1

Say I have a finite real valued random variable, $X(\theta)$ where $\theta$ is some set of parameters such that the distribution of $X$ depends only on $\theta$. In particular, depending on $\theta$, we may have $E[X(\theta)]$ as finite or infinite.

Now, let's say I have a fixed, but unknown, $\theta$ and finite sample $X_1, X_2, ..., X_n$. Is there a way to test to see if $E[X(\theta)] = \infty$?
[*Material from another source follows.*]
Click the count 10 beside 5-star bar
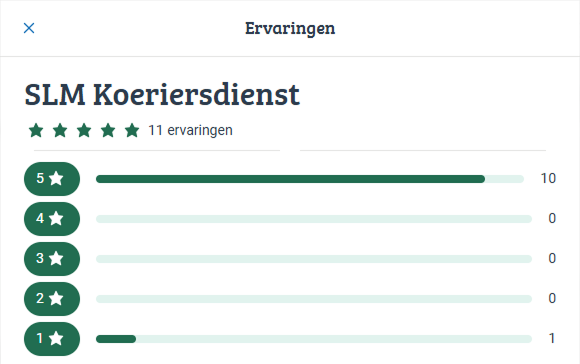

My instinct is to do something like take increasingly large subsamples and see if the sample mean goes to infinity, but I'm not sure if that works and/or how to do it. Is there a way to test this?

  • 1
    This is a little too general to provide any specific answer. Your parameter space $\Theta$ is the disjoint union $\Theta=\Theta_0\cup\Theta_\infty$ where $\Theta_0={\theta\mid E[X(\theta)]\lt \infty}.$ You ask how to test the hypothesis $\Theta_0$ against the alternative $\Theta_\infty.$ We can't possibly tell you any more without specifics of this parameterization. – whuber Jan 20 '24 at 18:14

1 Answers1

6

Not really.

Your suggestion might give some hints, but with a finite sample size, there is a possibility the sample mean may appear to converge even if the expectation is infinite or that the sample mean may appear not to converge even if the expectation is finite.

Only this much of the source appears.